I needed him to understand that an individualized approach is key to diagnosing, treating, and living fully with Alzheimer’s disease. For example, you could sit through dinner with another patient of mine, diagnosed with near identical spinal fluid analysis over a decade ago, discuss Yeats, Sinatra, yesterday’s news and today’s stocks, and leave thinking, “He has Alzheimer’s? No way!”
For one thing, the clinical diagnosis of Alzheimer’s disease hinges on functioning, which depends on performance expectations, varying from a seated Supreme Court Justice to a retired postal employee. The expectation each of us has of our memory and cognitive function is based on our specific set of circumstances, so context cannot be ignored when evaluating cognitive deficits.
To confound matters, even the assumption that plaques and tangles cause the symptoms of Alzheimer’s is now being questioned. Amyloid plaques are starch-like deposits found outside nerve cells, and neurofibrillary tangles are hair-like clumps found inside nerve cells, and the traditional thinking was that these deposits led to nerve cell death and ultimately, symptoms of Alzheimer’s.
A 67-year-old retired teacher with Alzheimer’s disease pathology, overweight, sedentary, with emphysema from smoking, strokes and heart disease will progress very differently from my tennis-playing, 67-year-old attorney patient without any heart problems — even if they had the same amount of plaques and tangles.

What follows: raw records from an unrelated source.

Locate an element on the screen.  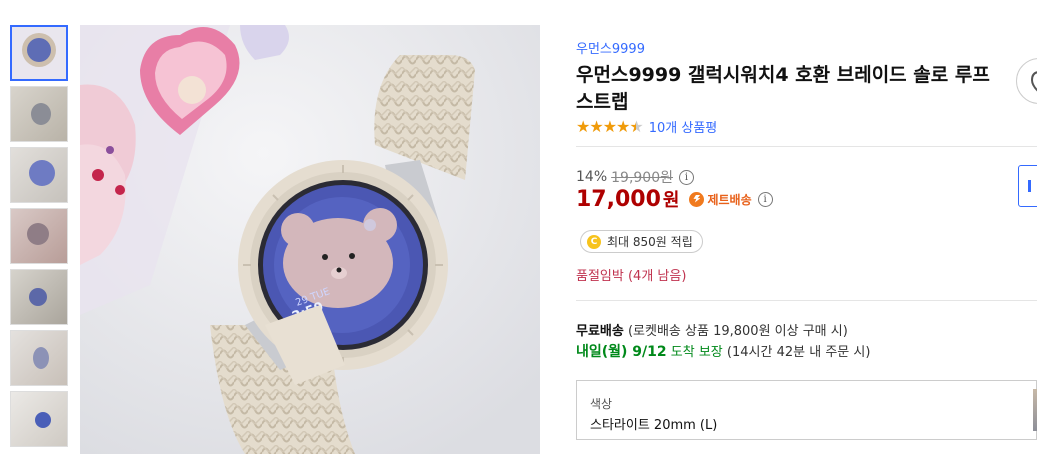
jet-delivery-label: 제트배송 is located at coordinates (730, 200). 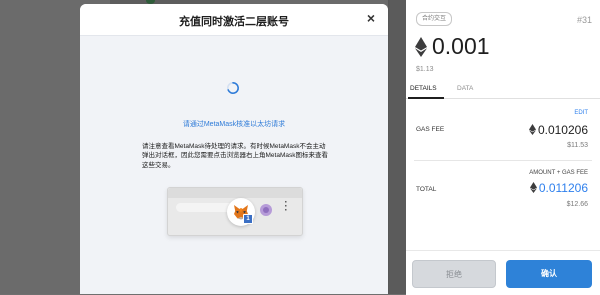 What do you see at coordinates (503, 160) in the screenshot?
I see `section-divider` at bounding box center [503, 160].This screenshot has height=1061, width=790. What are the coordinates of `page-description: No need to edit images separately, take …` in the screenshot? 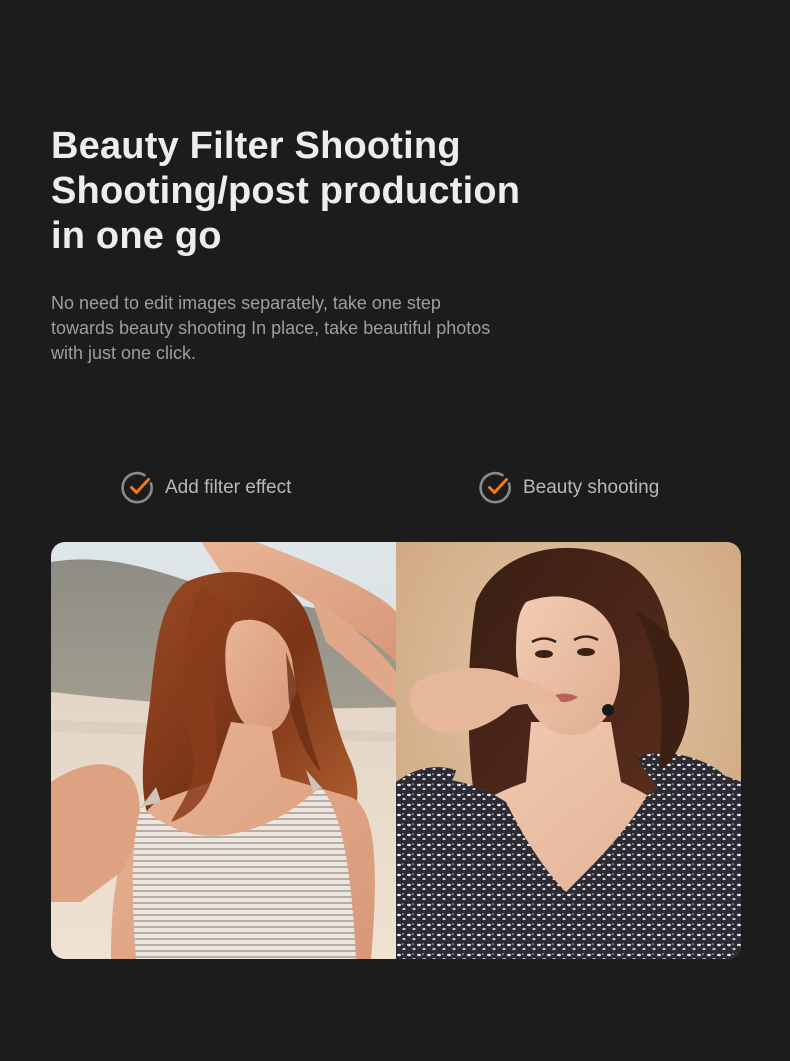 It's located at (311, 328).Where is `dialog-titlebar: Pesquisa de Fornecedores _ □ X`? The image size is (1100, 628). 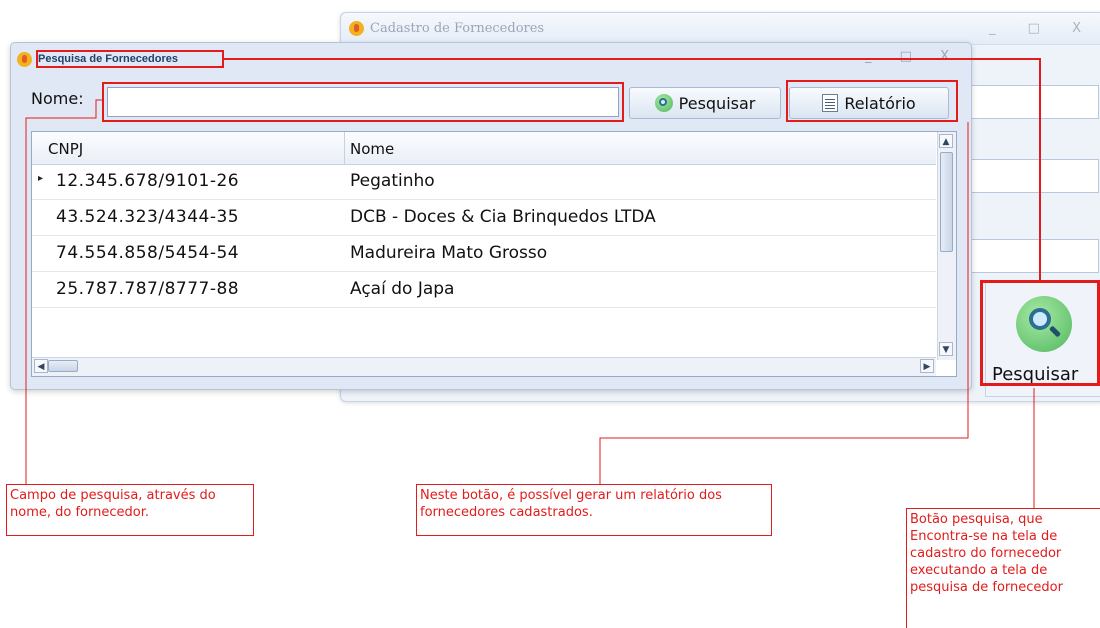 dialog-titlebar: Pesquisa de Fornecedores _ □ X is located at coordinates (491, 59).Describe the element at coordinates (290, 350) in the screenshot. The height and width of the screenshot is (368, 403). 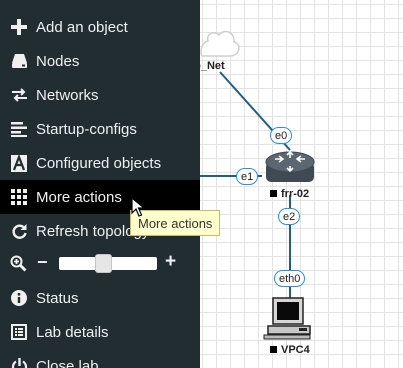
I see `vpc-label: VPC4` at that location.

Both for instituting proper policies and for finding cures for various subtypes of Alzheimer’s disease, the need is to align the grim and unvarying societal narrative with the nuanced and complex scientific narrative. Bridging this divide is crucial for destigmatizing the disease and for providing the type of tailored treatment that will bring success in treating those with clinical symptoms of the illness.
My patient satisfies biological criteria for Alzheimer’s, and by some measures, clinical criteria as well. The truth is, however, that had he not had an extensive cognitive evaluation, routine testing would have found him — and continues to find him — cognitively normal.
But this man is now afflicted with what another patient of mine calls the “The Doubting Disease,” the psychological consequence of any hint of an Alzheimer’s diagnosis. Is his daily forgetting normal or is he experiencing symptoms of Alzheimer’s? He is constantly doubting himself.
Physicians should not dismiss memory and cognitive complaints from high-functioning patients who appear normal. Proactive treatment is best, before symptoms appear. Decisions about further testing and treatment should be made collaboratively. Patients with a diagnosis must be educated about the vast spectrum that is Alzheimer’s and illness variability, as well as proven methods to slow progression, including diet, exercise, and sleep.
As for my patient, he and I have agreed that he will be treated, aiming to bolster his cognition, and reduce risk factors of the disease, with a program tailored for him — for his own private Alzheimer’s disease. He continues working as a successful attorney, keeping his diagnosis a secret.